Segment Start: Task data
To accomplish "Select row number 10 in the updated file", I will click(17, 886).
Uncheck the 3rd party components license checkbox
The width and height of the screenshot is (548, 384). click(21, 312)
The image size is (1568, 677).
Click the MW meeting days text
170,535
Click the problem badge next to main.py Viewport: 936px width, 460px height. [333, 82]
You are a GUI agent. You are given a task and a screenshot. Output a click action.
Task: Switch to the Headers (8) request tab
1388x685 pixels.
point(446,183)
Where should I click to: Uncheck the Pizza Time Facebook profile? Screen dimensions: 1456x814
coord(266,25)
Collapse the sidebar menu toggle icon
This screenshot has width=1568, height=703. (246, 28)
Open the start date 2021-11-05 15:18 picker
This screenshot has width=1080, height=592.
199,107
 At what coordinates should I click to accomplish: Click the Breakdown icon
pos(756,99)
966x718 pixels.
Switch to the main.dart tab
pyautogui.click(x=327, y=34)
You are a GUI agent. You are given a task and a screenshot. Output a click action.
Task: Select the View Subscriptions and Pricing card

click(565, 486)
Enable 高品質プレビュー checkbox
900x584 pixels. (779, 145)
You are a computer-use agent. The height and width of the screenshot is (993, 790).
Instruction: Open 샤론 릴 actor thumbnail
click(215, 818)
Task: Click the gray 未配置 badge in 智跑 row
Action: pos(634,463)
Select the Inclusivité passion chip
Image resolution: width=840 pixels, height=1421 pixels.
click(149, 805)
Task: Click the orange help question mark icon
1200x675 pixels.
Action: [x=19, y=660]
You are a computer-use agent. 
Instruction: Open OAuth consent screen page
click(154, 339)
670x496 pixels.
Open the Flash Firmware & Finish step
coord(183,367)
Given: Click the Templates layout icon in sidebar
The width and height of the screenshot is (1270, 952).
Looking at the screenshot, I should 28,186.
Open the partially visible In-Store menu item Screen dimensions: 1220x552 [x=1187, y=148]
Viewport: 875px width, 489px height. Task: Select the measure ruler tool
Segment End: Task data
• [Action item]: Going back over the entries above, copy word for word every line from the one that has "Instruction: Open OAuth consent screen page" on through the one that has "Given: Click the".

• [Answer section]:
Instruction: Open OAuth consent screen page
click(154, 339)
670x496 pixels.
Open the Flash Firmware & Finish step
coord(183,367)
Given: Click the Templates layout icon in sidebar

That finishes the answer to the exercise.